(Available data)
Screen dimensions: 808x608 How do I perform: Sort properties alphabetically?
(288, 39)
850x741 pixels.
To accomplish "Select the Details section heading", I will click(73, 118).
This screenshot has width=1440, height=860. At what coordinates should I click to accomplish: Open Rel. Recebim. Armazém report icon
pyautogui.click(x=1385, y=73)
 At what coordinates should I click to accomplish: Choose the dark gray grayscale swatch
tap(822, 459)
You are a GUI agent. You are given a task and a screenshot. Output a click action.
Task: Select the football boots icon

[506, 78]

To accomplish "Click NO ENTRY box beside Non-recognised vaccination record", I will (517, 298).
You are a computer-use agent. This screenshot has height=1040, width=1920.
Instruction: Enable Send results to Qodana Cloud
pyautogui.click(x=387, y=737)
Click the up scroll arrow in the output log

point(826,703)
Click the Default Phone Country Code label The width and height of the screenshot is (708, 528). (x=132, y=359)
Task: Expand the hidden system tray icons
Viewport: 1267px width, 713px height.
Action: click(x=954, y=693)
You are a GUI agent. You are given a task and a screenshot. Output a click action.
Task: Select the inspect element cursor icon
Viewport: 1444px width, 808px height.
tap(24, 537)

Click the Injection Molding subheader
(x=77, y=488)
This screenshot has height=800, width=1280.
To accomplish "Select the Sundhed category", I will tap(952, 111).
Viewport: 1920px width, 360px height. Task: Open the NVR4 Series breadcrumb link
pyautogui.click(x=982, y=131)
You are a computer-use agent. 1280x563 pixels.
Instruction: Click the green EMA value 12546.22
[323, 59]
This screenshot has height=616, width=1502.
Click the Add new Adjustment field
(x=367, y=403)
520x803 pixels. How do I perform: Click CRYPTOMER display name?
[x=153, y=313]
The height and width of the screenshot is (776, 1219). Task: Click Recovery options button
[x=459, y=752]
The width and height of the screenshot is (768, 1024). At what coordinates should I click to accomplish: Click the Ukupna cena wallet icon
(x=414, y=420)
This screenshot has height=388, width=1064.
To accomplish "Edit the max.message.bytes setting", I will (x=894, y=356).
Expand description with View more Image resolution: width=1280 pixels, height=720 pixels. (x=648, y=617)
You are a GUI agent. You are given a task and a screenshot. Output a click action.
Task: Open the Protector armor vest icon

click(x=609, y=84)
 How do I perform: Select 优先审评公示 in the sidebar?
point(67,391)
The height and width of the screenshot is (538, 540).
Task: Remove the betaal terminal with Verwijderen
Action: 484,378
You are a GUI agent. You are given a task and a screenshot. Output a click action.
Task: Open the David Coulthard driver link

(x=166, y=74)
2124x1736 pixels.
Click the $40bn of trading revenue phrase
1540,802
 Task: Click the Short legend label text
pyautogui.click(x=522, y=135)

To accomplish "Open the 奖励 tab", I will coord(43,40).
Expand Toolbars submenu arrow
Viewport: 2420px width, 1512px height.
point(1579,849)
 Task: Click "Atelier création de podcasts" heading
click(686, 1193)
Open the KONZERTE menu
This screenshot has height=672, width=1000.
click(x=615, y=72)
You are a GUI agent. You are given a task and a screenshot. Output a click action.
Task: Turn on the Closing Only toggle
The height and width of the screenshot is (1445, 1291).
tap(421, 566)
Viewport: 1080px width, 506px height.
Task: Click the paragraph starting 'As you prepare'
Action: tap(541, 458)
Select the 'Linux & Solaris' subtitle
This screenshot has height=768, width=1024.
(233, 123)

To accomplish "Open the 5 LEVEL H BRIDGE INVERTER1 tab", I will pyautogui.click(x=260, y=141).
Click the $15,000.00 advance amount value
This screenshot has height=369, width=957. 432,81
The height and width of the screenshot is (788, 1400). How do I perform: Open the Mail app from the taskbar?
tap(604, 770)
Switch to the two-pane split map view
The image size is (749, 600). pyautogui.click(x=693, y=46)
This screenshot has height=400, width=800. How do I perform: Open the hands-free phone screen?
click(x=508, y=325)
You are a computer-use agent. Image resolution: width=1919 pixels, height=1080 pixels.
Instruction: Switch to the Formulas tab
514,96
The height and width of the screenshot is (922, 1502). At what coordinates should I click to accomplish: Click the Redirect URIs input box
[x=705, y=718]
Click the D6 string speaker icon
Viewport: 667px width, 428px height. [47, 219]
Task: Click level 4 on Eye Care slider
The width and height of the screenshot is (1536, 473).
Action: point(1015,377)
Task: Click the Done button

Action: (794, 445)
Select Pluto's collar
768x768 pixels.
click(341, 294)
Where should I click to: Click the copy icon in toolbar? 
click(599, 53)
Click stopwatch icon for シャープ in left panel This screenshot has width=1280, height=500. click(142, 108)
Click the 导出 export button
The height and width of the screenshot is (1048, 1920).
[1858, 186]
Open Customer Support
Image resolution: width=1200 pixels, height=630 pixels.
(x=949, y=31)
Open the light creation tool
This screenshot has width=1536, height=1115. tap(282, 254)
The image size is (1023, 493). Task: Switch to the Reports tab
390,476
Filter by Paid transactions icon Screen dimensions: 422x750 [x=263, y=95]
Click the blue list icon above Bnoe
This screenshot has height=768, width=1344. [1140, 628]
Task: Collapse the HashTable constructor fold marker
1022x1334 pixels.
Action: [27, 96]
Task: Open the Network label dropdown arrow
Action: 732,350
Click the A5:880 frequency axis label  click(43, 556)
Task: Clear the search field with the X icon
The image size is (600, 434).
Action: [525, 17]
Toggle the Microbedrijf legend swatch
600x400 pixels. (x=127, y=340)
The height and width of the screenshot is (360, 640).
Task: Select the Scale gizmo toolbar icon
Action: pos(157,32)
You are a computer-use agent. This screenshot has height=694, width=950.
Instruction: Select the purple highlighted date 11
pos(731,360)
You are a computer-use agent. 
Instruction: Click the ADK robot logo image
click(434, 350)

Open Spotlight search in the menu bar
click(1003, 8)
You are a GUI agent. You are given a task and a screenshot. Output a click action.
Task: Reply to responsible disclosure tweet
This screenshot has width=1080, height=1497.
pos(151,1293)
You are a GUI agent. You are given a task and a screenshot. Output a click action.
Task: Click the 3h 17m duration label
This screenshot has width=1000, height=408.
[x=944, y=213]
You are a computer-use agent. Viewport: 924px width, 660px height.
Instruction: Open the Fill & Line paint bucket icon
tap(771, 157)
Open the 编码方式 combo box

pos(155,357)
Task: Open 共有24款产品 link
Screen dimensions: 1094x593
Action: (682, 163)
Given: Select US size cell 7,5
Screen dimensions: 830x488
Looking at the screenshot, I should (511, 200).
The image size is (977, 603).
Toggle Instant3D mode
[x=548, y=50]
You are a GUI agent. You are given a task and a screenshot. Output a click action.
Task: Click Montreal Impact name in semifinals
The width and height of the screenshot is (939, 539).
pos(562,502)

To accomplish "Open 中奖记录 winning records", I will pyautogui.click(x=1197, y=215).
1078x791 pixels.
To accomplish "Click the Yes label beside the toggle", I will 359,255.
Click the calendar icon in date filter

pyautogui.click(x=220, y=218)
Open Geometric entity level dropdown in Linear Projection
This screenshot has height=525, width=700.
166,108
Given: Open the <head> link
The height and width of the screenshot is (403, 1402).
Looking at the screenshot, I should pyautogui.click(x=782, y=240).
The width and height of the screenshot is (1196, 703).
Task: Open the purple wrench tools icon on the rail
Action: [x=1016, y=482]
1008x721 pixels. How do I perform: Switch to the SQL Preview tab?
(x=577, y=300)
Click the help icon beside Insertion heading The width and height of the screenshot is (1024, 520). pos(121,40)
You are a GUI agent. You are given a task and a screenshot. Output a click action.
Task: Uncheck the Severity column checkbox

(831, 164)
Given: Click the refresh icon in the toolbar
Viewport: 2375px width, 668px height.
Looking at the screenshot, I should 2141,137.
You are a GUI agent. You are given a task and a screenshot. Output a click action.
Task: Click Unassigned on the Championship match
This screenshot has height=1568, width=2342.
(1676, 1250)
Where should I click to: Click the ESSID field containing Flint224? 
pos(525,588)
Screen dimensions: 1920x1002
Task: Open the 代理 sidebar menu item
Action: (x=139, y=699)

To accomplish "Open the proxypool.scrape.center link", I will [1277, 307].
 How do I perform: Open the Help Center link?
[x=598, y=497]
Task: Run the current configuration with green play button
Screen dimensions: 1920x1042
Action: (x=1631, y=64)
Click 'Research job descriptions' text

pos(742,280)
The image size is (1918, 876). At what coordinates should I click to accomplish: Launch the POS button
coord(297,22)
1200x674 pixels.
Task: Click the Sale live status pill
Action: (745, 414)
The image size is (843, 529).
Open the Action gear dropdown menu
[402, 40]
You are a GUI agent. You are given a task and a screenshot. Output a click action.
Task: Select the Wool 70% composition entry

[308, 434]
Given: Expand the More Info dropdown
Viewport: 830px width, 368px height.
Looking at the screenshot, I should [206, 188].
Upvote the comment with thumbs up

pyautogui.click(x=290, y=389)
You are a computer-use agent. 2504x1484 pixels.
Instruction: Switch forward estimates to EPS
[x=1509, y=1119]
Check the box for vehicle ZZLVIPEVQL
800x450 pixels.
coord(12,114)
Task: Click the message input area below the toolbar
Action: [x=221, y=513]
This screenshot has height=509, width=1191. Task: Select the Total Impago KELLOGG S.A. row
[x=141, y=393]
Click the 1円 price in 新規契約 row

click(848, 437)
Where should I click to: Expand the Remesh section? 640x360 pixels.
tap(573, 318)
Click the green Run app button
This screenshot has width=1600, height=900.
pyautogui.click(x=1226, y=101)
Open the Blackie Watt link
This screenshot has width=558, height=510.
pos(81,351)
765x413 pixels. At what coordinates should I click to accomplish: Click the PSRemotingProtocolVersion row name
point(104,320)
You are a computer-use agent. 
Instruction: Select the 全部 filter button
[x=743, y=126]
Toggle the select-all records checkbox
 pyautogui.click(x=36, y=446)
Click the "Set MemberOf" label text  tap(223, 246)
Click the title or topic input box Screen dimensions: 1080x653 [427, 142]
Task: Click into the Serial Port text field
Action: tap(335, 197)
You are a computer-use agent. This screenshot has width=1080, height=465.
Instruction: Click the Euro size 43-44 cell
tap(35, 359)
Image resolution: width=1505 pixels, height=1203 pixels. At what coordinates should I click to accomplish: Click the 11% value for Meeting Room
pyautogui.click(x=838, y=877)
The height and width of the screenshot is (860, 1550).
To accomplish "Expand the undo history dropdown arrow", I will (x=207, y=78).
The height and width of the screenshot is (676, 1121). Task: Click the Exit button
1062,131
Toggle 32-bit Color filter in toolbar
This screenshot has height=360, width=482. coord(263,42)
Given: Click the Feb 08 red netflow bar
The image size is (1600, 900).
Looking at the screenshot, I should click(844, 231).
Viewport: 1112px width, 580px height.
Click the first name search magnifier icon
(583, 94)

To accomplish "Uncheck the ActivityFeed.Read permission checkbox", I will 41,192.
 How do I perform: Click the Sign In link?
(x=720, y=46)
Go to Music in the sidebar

(Your assignment)
Using the material above, please count the lines in which the word "computer" occurs and give the number with nothing added.

(Response below)
9